Vale registrar que nem todo encaminhamento significa “problema grave”. Em casos mais leves — vasinhos isolados por preocupação estética, por exemplo — é comum que dermatologista e angiologista atuem de forma intercambiável, cada um dentro de sua própria prática, sem que um dependa necessariamente do outro. A diferença está no que o exame clínico revela: quando aparecem sinais de estágio mais avançado na classificação CEAP, sintomas associados, ou úlceras que não cicatrizam, a investigação vascular deixa de ser opcional e passa a ser parte necessária do diagnóstico correto.

Perguntas frequentes

Toda mancha marrom na perna significa problema vascular grave? Não necessariamente, mas manchas hiperpigmentadas persistentes na região do tornozelo, especialmente se acompanhadas de edema ou histórico de varizes, são um sinal clássico o suficiente para justificar avaliação vascular.
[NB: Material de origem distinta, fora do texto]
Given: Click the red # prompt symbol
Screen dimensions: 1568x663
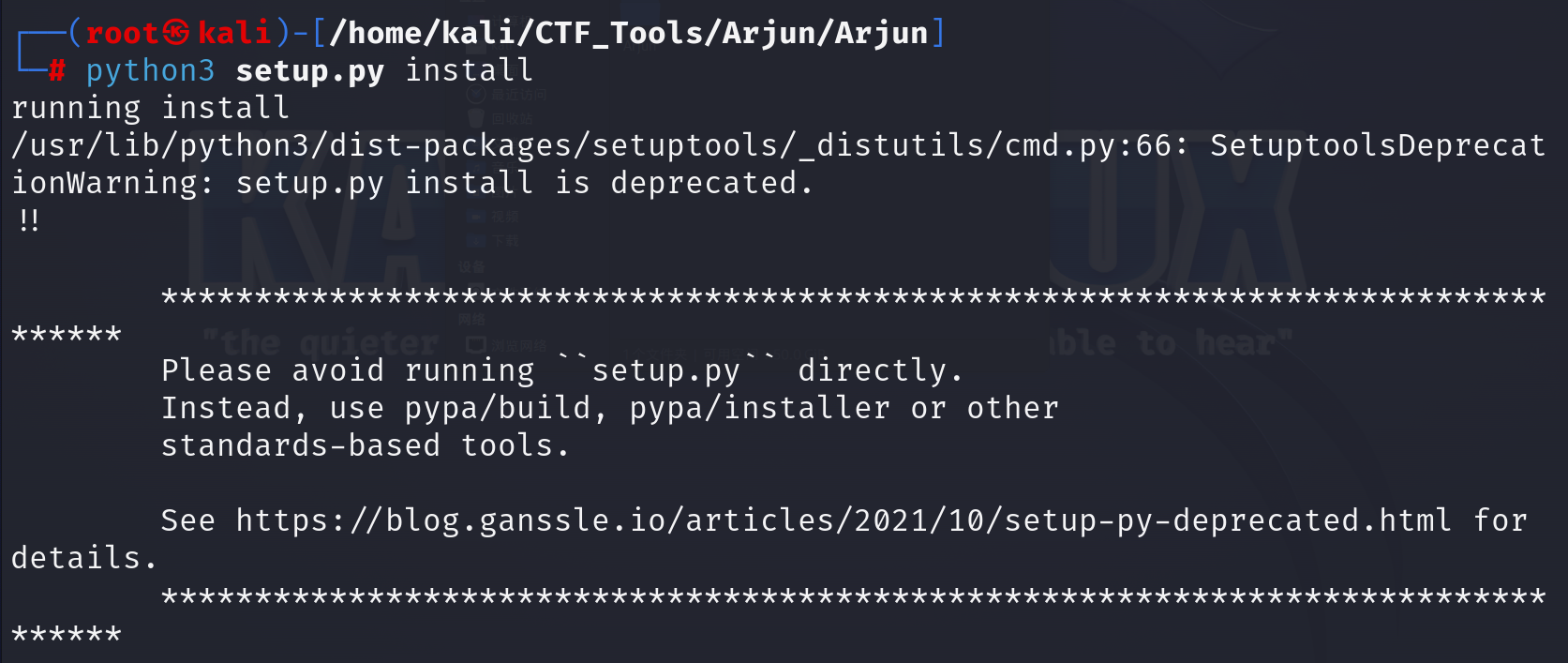Looking at the screenshot, I should [57, 70].
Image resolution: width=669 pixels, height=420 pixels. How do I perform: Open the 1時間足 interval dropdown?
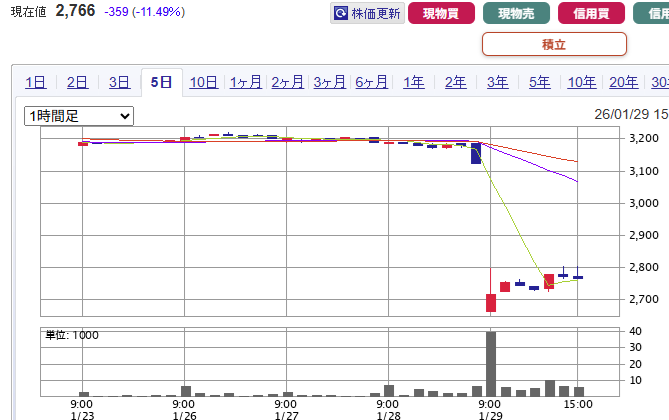pos(79,116)
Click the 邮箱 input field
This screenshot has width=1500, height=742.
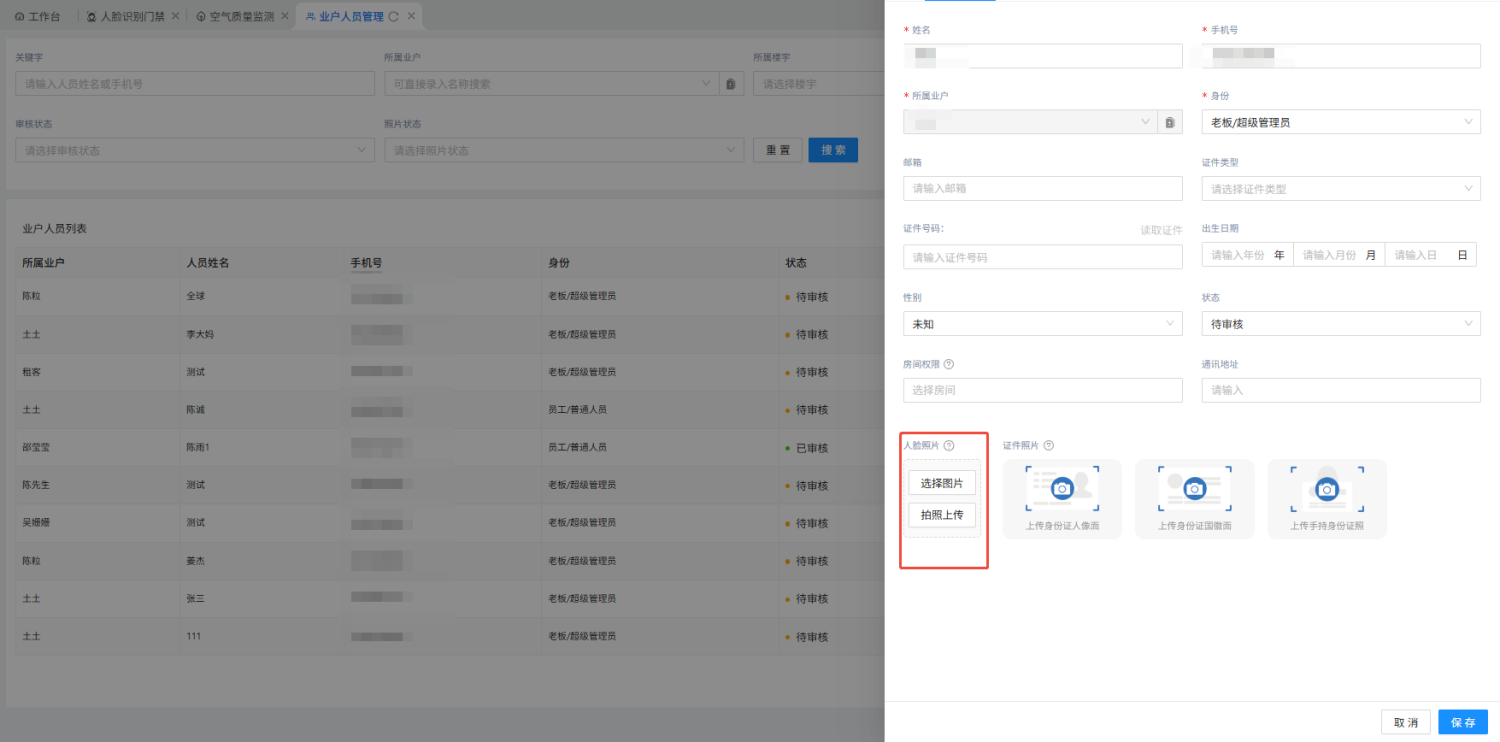pos(1042,189)
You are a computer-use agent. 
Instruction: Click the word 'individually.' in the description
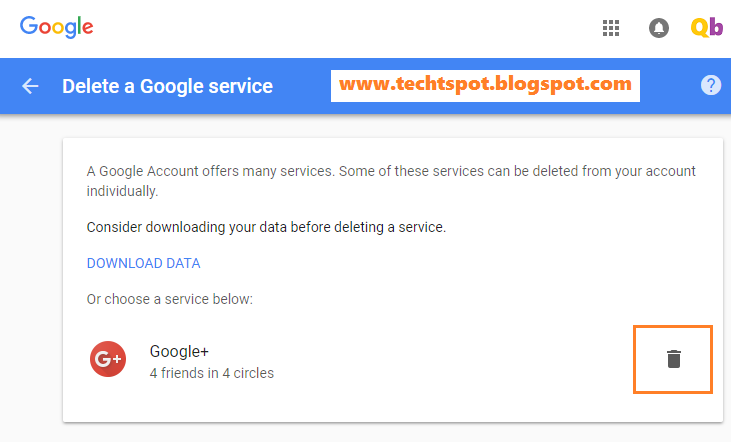pyautogui.click(x=122, y=191)
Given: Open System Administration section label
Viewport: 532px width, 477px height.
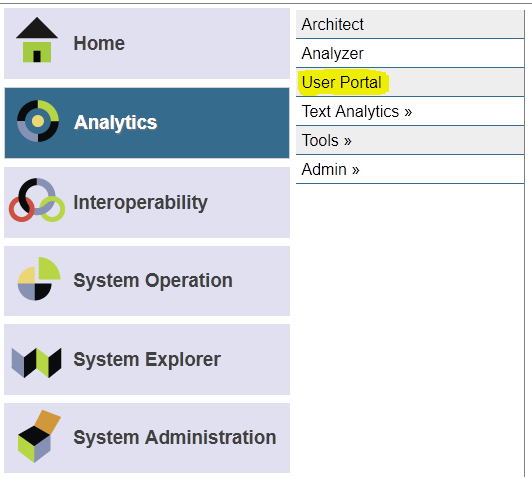Looking at the screenshot, I should pos(175,437).
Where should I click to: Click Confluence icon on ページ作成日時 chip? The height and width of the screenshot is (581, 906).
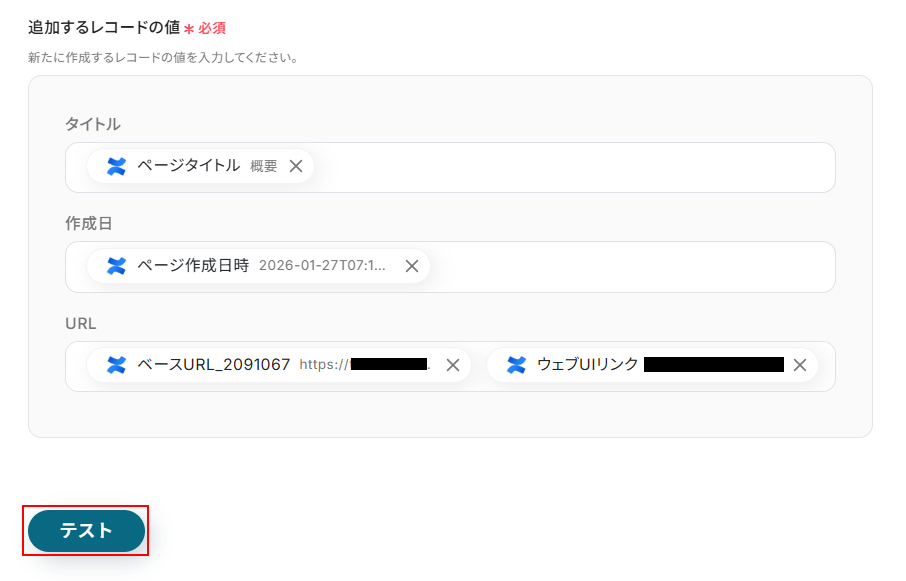pos(116,266)
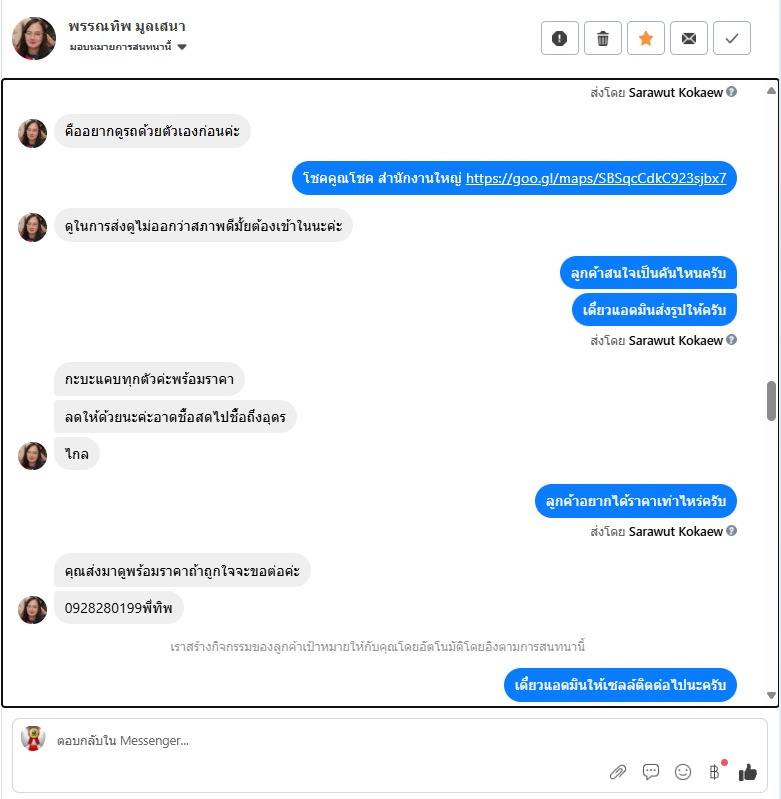Attach a file using the paperclip icon

click(617, 772)
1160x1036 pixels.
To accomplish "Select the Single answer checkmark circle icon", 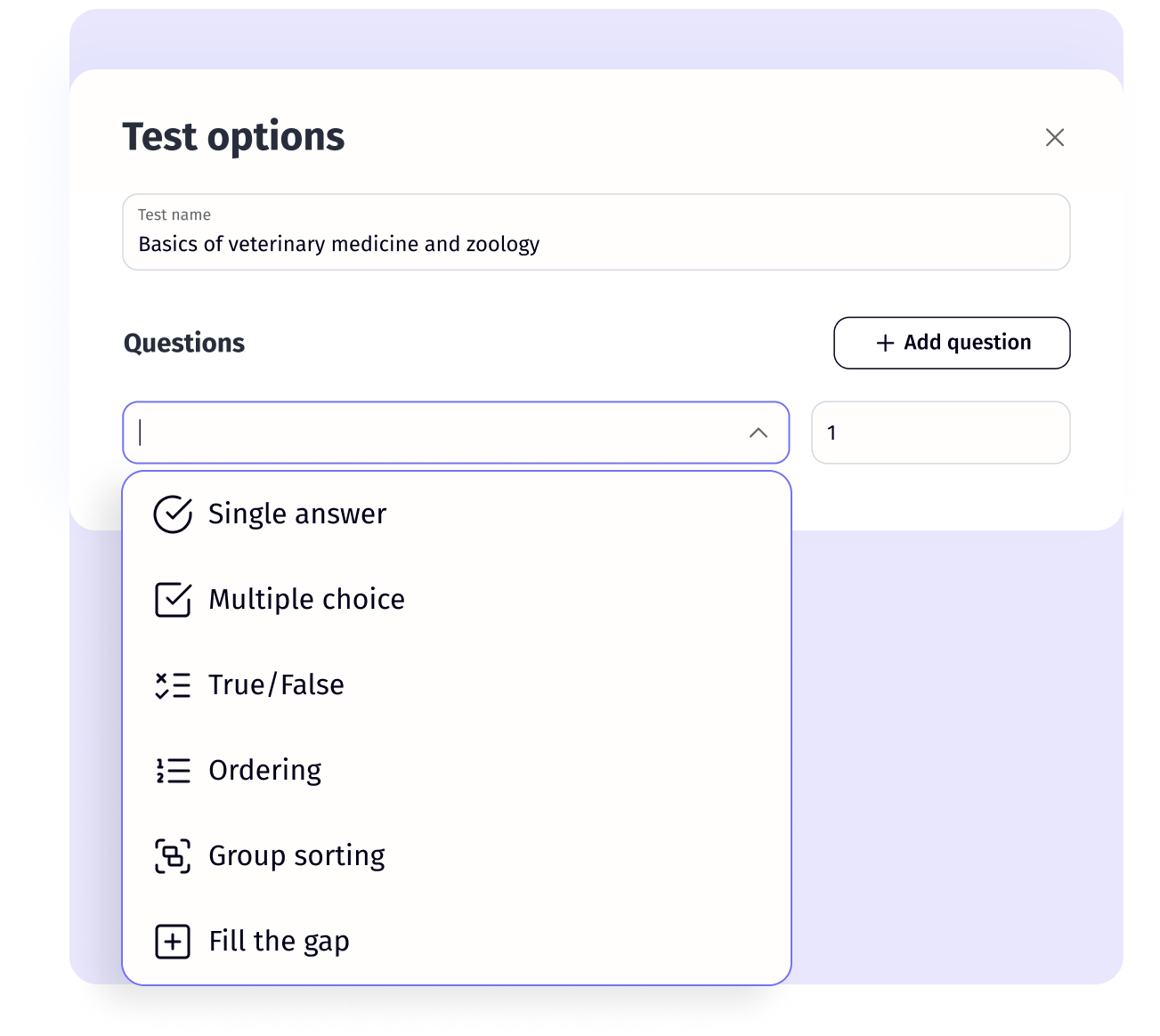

Preciso fazer algum exame antes de ir ao angiologista? Geralmente não. O próprio angiologista solicita o Doppler venoso (ecodoppler) durante a consulta inicial, conforme a necessidade identificada no exame clínico.

Vasinhos sempre precisam de avaliação vascular completa? Não. Vasinhos isolados, sem sintomas associados, costumam ser tratados esteticamente sem necessidade de investigação aprofundada. A avaliação com Doppler se torna importante quando há sintomas, veias mais calibrosas envolvidas, ou sinais de alteração de pele.

Uma ferida na perna que não cicatriza pode ter causa vascular mesmo sem varizes visíveis? Sim. Parte da insuficiência venosa crônica ocorre no sistema venoso profundo, não visível a olho nu, e ainda assim pode causar hipertensão venosa suficiente para impedir a cicatrização de feridas.

O tratamento da causa vascular substitui o cuidado dermatológico da pele afetada? Não. O ideal é que os dois cuidados avancem juntos: o angiologista corrige a causa (refluxo, hipertensão venosa), enquanto o dermatologista trata a manifestação cutânea (eczema, ressecamento, infecção secundária), otimizando a cicatrização e o conforto do paciente durante o processo.


Este artigo tem caráter informativo e não substitui avaliação médica individualizada. Referências: Sociedade Brasileira de Angiologia e Cirurgia Vascular (SBACV), Diretrizes sobre Insuficiência Venosa Crônica; estudo epidemiológico de Maffei et al., Botucatu-SP; classificação CEAP para doença venosa crônica; literatura de revisão sobre dermatite ocre e alterações tróficas da pele associadas à IVC.